Никогда в жизни я не ездила задом с такой скоростью. Двигатель надсадно рычал; неожиданно водитель рванул ручной тормоз, и джип, визжа резиной, развернулся на месте на сто восемьдесят градусов. Изящно, как в танце. До этого я была уверена, что такое возможно лишь в кино.
Гяурами, для простоты, именовались все неисламские боевики, банды которых промышляли в Москве и окрестностях. Банды соперничали между собой, делили территорию, но были объединены общей враждой к Эмирату и абрекам – шайкам мусульман-экстремистов, связанных со Всемирным Халифатом и «Аль-Исламийя».

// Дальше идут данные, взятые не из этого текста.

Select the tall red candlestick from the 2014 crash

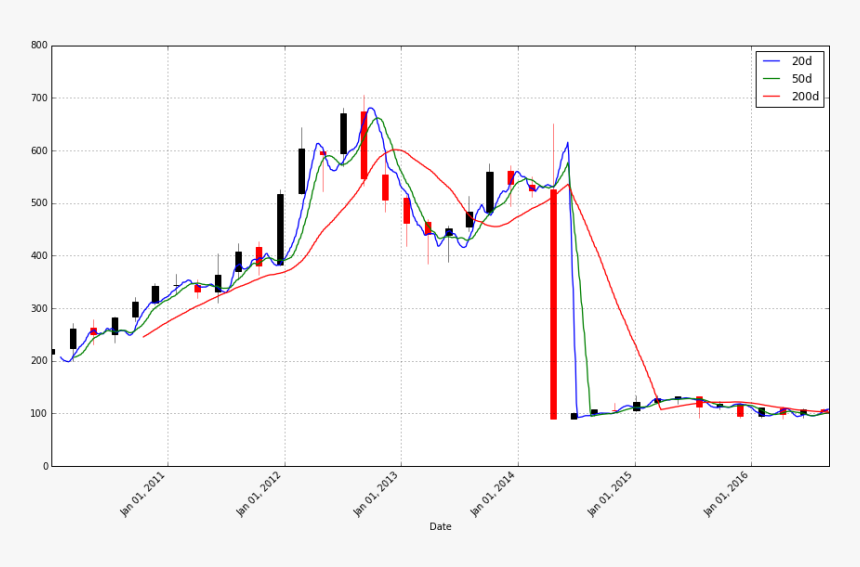(553, 304)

В апреле мне удалось сделать репортаж о «Таганском отряде», взять интервью у легендарного полковника Зуева. Он действительно оказался полковником МВД и при Сильвестрове служил начальником 37-го отделения милиции. Ударная команда его отряда, сформированная из бывших ментов и военных, базировалась в Новоспасском монастыре, где после «Миндальной ночи» прятались уцелевшие горожане из окрестных домов.
Зуев был зол и радушен. Разрешил фотографировать все, кроме военной техники. Предложил польского кокаина, я благоразумно отказалась. На монастырских стенах стояли крупнокалиберные «гатлинги» с вращающимися блоками стволов, ворота охранял тяжелый «Т-15», на башне танка, разморенный полуденным солнцем, дремал рыжий жирный кот. По монастырскому двору между зенитными установками гуляли куры. Полковник весело матерился, потирал короткую шею крепкой, как лопата, ладонью. Хвастался и врал. Возмущался нейтралитетом Америки.